People with Obsessive-Compulsive Disorder Have a New Treatment Option at MUSC Health

E. Baron Short, M.D. MSCR

Patients diagnosed with debilitating obsessive-compulsive disorder have access to a revolutionary new treatment at MUSC Health – deep transcranial magnetic stimulation or dTMS.  

MUSC Health began offering dTMS in early 2020, according to E. Baron Short, M.D., MSCR, director of the MUSC Health’s Brain Stimulation Service, and it is the only place in the state and one of few in the region to offer it.

DTMS is the first new therapy in more than 10 years to receive FDA approval for the treatment of OCD and is one more treatment tool in MUSC’s internationally recognized brain stimulation program. 

“We’re just beginning to learn about the circuitry of the brain and ways of modifying pathways to treat neuropsychiatric conditions,” Short says. “The ability to provide dTMS gives us – and our patients -- another treatment focused on the brain, rather than medications alone.”

OCD is a neuropsychiatric disorder marked by uncontrollable thoughts, images or urges and the behaviors to overcome them. Onset occurs in late adolescence and affects approximately 2.3% of the population.

“OCD can be extremely debilitating,” Short says. “These people can’t function.

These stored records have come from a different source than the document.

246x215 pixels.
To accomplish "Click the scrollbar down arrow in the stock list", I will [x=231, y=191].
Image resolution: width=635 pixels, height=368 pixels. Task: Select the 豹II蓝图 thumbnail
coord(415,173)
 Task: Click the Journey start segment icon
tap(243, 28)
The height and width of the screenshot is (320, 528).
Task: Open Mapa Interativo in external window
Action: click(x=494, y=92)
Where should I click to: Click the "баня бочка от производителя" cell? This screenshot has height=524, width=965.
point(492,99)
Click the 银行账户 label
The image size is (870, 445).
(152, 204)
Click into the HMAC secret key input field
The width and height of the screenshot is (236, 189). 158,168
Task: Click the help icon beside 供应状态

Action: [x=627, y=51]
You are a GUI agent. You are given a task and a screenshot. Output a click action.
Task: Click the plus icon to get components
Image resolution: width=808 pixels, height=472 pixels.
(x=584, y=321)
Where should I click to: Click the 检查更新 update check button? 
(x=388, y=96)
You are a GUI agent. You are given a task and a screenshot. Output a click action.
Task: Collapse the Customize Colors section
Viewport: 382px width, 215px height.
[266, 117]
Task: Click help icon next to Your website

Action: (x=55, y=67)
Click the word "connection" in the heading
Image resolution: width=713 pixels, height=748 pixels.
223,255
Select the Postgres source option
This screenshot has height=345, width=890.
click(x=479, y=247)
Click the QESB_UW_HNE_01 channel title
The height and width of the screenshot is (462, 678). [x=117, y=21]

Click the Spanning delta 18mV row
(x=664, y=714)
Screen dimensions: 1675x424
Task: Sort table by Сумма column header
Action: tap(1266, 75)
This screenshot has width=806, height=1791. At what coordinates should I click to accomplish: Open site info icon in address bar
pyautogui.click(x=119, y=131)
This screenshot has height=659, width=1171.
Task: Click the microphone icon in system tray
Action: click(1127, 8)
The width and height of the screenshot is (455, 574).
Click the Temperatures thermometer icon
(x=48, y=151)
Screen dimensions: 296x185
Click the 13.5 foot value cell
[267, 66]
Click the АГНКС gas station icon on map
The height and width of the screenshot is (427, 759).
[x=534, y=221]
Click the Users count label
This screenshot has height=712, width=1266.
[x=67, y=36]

Checking doors, washing hands repeatedly until they bleed, the fear that something terrible is about to happen and the compulsion to resolve the thing that has upset them are typical OCD behaviors.”

This disorder has several different manifestations: checking, an urge to rearrange objects, cleaning and fear of contamination, forbidden or harmful thoughts and impulses, and compulsive actions done to relieve the anxiety that can take hours a day.

While OCD obsessions may seem like to family and friends just a peculiar habit, it originates in a part of the brain called the cortical-striatal-thalamic-cortical (CSTC) circuit.

“In people with OCD, the anterior cingulate cortex, which is located in the CSTC circuit, is hyperactive,” Short says. “This hyperactivity occurs when the individual is provoked, experiencing an OCD episode or at rest.”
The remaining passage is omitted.